**Exercise directions:** Go through the records and extract every line with the word "question".

────────────────────────────────────────

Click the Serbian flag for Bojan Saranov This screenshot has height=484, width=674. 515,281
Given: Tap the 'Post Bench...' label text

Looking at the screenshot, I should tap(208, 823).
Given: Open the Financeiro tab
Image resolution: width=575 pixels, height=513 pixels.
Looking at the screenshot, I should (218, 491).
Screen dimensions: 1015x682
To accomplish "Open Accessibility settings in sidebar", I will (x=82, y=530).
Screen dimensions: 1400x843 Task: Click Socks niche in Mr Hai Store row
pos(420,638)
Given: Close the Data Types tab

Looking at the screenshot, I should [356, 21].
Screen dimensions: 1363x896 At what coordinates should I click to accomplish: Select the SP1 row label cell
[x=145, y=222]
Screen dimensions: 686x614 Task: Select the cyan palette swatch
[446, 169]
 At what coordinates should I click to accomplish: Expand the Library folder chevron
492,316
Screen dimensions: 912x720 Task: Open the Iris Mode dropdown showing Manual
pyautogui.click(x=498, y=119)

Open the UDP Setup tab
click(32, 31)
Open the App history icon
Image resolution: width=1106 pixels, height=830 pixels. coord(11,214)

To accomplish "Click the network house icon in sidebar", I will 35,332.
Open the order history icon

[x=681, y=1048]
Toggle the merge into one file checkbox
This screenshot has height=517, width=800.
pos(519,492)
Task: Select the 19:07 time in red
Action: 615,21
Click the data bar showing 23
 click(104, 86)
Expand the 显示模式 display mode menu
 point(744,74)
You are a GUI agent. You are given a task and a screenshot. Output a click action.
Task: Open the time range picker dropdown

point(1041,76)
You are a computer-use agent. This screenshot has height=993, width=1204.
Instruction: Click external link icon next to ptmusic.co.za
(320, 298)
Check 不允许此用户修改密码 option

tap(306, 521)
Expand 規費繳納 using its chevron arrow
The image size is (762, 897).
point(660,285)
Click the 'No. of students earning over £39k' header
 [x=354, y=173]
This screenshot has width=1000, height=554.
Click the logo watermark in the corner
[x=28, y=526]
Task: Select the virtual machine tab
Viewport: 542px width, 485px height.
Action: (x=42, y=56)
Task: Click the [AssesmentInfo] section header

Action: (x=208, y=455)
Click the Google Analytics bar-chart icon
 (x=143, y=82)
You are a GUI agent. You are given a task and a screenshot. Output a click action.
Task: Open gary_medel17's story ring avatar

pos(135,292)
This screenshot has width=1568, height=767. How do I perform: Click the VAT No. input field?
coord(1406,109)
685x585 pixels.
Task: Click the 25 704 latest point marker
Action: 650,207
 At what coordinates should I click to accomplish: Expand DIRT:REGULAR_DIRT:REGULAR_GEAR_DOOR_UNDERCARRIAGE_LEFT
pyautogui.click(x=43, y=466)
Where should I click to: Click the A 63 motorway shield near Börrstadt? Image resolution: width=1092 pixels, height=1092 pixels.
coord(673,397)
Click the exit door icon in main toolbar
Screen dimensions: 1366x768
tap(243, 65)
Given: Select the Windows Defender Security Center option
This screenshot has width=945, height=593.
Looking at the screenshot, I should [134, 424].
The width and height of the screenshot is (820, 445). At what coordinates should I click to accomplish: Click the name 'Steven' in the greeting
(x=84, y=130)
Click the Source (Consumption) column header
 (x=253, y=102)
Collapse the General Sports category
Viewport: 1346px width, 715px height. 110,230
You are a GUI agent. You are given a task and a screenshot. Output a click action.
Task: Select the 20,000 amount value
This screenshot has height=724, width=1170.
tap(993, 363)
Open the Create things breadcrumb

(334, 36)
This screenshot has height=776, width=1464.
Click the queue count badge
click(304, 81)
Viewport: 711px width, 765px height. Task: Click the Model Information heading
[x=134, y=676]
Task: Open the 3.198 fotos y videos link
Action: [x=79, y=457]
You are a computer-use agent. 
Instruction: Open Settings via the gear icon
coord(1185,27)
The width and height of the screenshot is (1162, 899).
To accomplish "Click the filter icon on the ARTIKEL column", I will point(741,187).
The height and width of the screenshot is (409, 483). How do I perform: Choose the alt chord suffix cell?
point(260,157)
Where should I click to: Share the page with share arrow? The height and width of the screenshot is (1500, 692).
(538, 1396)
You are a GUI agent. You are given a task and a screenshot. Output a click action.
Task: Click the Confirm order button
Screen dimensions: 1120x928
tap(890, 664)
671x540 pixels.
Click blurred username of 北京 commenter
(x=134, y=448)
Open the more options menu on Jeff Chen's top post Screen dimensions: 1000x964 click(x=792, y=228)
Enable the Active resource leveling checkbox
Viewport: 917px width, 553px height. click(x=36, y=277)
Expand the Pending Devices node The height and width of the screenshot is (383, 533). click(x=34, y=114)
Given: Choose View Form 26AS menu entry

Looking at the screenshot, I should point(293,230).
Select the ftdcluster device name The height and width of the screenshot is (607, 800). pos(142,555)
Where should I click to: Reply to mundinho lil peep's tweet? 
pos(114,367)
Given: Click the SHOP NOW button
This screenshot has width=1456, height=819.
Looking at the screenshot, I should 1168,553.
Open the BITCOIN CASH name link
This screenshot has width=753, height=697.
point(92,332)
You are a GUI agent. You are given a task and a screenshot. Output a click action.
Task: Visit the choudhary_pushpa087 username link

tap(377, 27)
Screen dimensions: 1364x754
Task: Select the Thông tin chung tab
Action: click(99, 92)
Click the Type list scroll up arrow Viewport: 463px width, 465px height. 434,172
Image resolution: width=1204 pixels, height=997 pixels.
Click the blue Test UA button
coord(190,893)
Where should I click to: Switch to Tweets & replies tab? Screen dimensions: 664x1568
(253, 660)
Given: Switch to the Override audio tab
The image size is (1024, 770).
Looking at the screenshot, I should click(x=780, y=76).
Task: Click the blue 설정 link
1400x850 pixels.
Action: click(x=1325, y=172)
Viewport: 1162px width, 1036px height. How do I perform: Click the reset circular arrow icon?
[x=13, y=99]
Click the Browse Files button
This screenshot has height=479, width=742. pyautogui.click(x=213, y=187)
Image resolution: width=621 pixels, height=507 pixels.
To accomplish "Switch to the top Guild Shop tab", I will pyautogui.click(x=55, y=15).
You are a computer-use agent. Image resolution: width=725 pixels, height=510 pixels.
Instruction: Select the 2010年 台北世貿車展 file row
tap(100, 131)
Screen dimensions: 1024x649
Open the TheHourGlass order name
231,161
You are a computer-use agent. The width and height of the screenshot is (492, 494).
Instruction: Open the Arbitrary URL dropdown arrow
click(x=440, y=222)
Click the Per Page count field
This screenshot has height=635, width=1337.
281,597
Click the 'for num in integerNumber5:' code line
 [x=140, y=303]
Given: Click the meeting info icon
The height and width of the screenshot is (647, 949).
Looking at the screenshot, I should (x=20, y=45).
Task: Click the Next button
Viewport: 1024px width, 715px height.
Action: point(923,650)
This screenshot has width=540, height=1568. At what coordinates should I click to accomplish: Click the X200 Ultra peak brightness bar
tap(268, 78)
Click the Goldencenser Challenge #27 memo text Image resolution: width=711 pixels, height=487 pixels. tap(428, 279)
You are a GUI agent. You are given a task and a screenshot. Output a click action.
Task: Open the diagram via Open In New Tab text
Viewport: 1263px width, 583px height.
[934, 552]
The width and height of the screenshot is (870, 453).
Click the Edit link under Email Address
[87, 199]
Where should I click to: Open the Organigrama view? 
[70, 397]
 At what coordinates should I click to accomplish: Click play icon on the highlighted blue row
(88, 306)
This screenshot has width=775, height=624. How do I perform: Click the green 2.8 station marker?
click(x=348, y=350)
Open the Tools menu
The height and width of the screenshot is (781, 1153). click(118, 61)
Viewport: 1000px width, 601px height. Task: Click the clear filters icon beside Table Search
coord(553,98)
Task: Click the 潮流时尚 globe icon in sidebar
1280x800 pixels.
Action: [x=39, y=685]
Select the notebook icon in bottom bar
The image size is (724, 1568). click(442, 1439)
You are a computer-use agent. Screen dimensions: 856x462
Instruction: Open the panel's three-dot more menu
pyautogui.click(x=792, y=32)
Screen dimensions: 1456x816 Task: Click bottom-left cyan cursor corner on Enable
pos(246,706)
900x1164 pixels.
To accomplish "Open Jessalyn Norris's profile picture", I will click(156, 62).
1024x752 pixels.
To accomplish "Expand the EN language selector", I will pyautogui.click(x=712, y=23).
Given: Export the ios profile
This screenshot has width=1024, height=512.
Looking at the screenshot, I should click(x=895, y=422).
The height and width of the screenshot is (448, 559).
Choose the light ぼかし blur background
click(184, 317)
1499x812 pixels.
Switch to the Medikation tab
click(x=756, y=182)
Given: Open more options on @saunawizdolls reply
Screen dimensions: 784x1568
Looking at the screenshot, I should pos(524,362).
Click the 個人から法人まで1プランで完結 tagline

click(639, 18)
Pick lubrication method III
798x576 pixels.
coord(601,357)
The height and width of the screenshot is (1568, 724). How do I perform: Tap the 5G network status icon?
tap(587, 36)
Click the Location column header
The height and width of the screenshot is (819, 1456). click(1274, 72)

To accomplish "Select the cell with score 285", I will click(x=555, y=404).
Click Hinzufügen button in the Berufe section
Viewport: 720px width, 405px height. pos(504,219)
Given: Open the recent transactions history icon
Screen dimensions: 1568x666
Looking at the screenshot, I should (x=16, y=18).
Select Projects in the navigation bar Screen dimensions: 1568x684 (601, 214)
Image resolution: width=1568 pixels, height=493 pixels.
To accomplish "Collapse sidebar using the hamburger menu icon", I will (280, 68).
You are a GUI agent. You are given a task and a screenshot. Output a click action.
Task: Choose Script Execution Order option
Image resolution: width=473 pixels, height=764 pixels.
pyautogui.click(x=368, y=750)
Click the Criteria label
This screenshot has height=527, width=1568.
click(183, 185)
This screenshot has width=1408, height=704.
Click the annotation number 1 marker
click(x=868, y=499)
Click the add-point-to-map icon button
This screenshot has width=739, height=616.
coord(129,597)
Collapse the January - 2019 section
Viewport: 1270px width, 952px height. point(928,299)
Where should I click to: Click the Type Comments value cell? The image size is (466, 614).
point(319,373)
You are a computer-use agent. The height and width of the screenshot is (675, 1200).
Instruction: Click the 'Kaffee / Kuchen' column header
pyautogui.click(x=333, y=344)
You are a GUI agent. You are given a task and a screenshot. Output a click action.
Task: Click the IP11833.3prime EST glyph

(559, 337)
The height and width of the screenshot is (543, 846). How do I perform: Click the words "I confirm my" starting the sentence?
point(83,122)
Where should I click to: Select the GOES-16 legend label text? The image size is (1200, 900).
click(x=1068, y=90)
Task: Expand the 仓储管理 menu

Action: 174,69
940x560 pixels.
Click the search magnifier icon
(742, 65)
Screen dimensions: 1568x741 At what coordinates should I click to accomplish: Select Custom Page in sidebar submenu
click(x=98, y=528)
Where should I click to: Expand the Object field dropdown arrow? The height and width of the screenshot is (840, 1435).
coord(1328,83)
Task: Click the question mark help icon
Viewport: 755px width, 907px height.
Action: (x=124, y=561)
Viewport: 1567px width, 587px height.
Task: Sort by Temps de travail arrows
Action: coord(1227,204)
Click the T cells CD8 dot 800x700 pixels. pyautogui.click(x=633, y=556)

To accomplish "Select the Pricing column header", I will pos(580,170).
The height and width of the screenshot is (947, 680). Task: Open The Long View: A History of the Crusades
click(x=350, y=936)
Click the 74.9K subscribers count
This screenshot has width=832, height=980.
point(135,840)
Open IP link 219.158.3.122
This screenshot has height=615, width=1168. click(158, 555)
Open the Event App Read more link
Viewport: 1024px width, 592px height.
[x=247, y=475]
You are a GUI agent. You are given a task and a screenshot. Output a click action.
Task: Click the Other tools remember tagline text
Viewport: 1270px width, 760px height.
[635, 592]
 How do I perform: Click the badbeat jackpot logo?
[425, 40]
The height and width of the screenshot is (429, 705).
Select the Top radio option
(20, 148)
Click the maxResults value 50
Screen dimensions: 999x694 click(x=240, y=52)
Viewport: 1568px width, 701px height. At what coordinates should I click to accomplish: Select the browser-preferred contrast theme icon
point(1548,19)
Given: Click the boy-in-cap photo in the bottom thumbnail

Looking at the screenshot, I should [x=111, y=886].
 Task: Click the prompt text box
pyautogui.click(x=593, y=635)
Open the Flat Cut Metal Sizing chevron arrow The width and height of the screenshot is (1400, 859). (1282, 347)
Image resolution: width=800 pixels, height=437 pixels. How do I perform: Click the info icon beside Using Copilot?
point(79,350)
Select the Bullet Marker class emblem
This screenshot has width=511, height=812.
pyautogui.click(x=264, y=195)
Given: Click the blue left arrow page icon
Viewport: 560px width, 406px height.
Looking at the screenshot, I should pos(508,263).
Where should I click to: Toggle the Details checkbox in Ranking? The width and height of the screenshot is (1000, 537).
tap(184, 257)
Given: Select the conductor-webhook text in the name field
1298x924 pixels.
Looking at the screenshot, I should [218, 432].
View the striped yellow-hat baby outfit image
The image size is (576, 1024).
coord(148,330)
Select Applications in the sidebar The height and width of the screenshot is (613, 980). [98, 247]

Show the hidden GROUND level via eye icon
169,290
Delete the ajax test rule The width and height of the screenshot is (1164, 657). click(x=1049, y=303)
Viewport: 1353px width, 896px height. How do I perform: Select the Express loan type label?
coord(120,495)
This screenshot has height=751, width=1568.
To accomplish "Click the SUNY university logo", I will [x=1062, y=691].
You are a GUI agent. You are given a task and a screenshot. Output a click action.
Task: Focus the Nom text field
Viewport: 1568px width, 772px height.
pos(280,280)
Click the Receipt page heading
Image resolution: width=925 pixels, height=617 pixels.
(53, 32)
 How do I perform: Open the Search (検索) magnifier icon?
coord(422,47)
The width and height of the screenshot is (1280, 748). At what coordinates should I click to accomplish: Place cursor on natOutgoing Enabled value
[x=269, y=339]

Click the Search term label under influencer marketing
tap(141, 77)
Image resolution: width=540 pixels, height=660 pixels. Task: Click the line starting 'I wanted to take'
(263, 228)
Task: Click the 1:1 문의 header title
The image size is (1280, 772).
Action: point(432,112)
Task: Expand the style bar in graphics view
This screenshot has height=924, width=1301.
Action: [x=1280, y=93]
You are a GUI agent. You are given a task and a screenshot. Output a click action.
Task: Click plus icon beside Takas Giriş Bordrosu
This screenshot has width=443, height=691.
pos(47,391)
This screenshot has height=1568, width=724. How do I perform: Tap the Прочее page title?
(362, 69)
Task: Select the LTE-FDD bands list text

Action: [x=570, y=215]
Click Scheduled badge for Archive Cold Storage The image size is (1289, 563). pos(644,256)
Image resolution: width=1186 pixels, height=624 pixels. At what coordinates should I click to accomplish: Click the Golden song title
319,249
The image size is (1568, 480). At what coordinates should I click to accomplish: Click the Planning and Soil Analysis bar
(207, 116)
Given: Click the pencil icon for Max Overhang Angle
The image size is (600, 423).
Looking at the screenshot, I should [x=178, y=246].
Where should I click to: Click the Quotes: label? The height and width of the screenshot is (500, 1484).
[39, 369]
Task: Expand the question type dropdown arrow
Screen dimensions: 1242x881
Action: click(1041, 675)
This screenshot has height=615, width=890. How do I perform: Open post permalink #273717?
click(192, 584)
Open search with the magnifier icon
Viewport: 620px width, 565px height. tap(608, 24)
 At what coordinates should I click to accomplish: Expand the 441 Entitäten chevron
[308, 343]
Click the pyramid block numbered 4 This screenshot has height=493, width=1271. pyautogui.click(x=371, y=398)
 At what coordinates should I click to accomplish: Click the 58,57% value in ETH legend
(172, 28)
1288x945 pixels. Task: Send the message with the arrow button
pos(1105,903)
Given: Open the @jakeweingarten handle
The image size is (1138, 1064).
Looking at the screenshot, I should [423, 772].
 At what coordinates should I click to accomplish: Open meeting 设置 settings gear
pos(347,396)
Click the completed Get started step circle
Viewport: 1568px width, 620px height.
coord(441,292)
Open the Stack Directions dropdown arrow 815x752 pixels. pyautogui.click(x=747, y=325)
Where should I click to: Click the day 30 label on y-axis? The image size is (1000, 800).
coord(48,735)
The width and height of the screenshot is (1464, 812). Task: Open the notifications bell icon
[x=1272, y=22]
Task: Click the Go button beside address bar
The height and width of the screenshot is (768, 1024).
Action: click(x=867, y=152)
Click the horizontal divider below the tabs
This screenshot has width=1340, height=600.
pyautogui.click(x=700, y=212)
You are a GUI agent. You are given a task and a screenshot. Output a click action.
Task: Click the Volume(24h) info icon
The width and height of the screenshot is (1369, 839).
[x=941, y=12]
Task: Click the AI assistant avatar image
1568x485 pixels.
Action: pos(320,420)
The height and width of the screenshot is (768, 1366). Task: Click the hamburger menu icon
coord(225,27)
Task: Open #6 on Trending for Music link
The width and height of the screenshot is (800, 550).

────────────────────────────────────────

**Task response:**
Task: Click the question mark help icon
Task: Expand the question type dropdown arrow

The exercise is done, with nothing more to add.